Nota: por alguma misteriosa razão, a publicação previamente programada falhou.
Definitivamente esta não é a minha semana...
Eis o post, atrasado:
Por razões pessoais, conheço um pouco de Hungria, até vivi naquele simpático País ao longo duns tempinhos. E continuo a manter-me informado acerca do que aí se passa.
É por isso que fico surpreendido (mas só até um certo ponto) perante um artigo do diário italiano La Repubblica.
La Repubblica, o jornal da Esquerda.
Quem for de Esquerda em Italia, quem ficou órfão de Marx e Lenine após a queda do Muro de Berlim, não lê Il Corriere della Sera (na prática, o governo), La Stampa (Fiat) ou Il Giornale (Direita).
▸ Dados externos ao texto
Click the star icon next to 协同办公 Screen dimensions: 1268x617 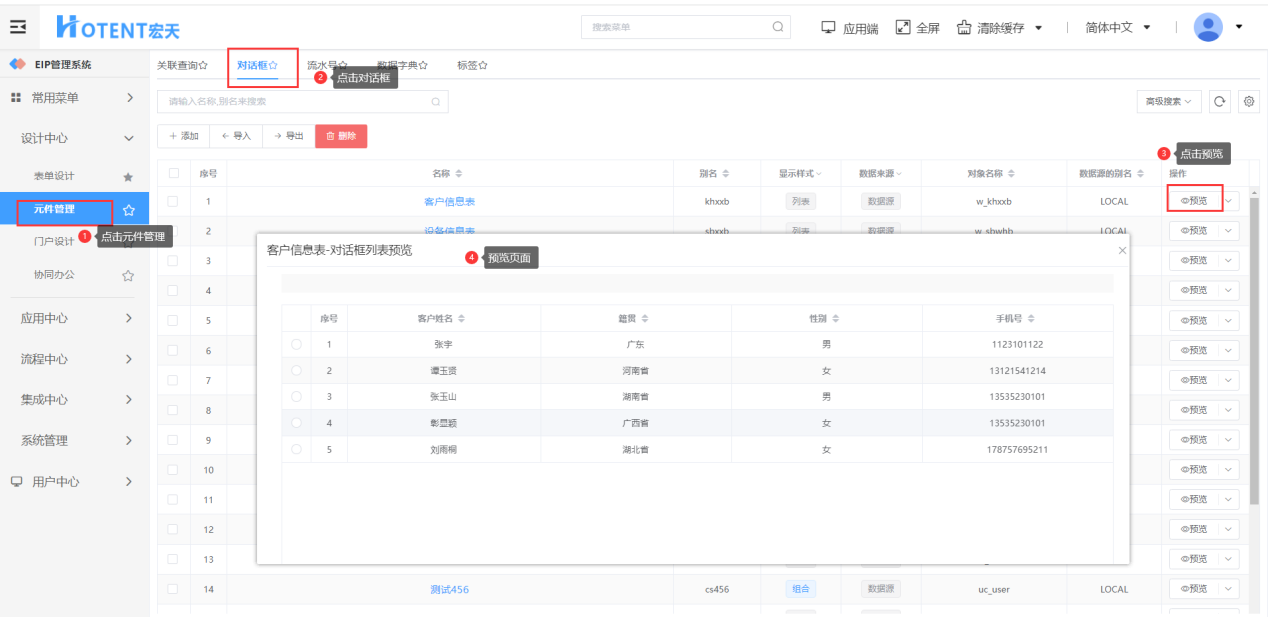[x=128, y=275]
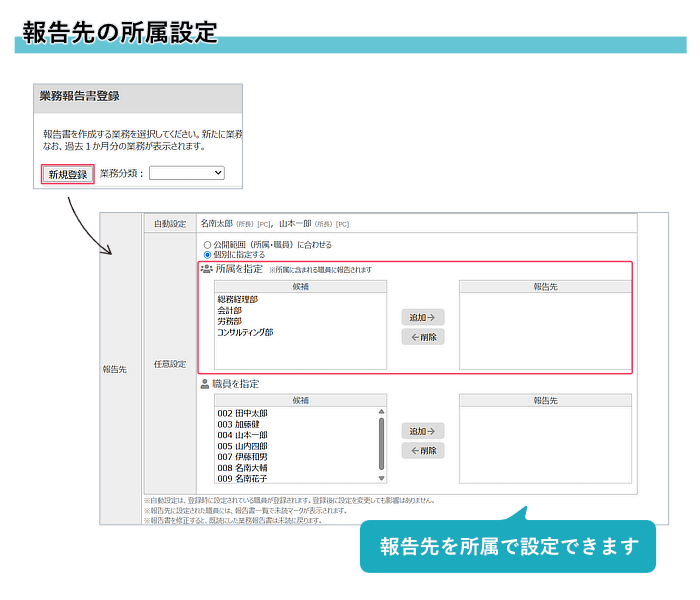Screen dimensions: 700x600
Task: Choose 労務部 from department candidates
Action: click(x=229, y=321)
Lê La Repubblica, porque aí pode encontrar o pensamento do Partito Democratico, o antigo Partito Comunista Italiano, que agora paga os impostos na Suíça (Esquerda sim, mas se for possível poupar uns trocos e evitar que o fisco descubra certas coisas...), convencido de encontrar naquelas páginas "a verdade", aquilo que os outros escondem.
Eis o que diz La Repubblica acerca de Viktor Orban, o Primeiro Ministro da Hungria:
O líder autocrate-nacional-populista e euro-céptico húngaro [...]"Autocrata" indica um antigo título dos czares da Rússia, entende uma pessoa cujo poder não depende de ninguém. Tipo um monarca, um déspota. Mas Orban foi democraticamente eleito: em 2010, o partido dele (Fidesz) obteve 52,73% dos votos dos cidadãos húngaros. Não importa: é um autocrata e ponto final, não vamos perder tempo com inúteis detalhes.
Pelo contrário, Mario Monti, ex Primeiro Ministro italiano, foi nomeado pelo Presidente da República Italiana em 2011, sem nunca ter sido eleito. Caso estranho, La Repubblica nunca definiu como "autocrata" o homem da Goldman Sachs.
Repito: detalhes.
"Nacional-populista". Deve ser o contrário de "internacional-populista". Fica ao sabor do Leitor uma possível interpretação.
"Euro-céptico". A suprema ofensa. Nesta altura é pior ser "euro-céptico" do que "mafioso". Porque o mafioso tem uma ideia, um objectivo, talvez até alguns valores. O euro-céptico não, quer só o caos, a destruição, a anarquia. O euro-céptico vive de pulsões irracionais, é uma perigosa besta em campo económico (Klaus Regling, director executivo do Fundo Europeu de Estabilidade Financeira e do Mecanismo Europeu de Estabilidade: "interromper o processo de ajustamento em Portugal seria um erro histórico"), nega a evidência (o Euro é o Bem). O euro-céptico fica bem só perante as desgraças do próximo, como uma guerra no Velho Continente (Jean-Claude Juncker, o ex-líder do Eurogrupo, admite que a actual crise europeia pode provocar uma nova guerra. A salvação? O Euro, claro).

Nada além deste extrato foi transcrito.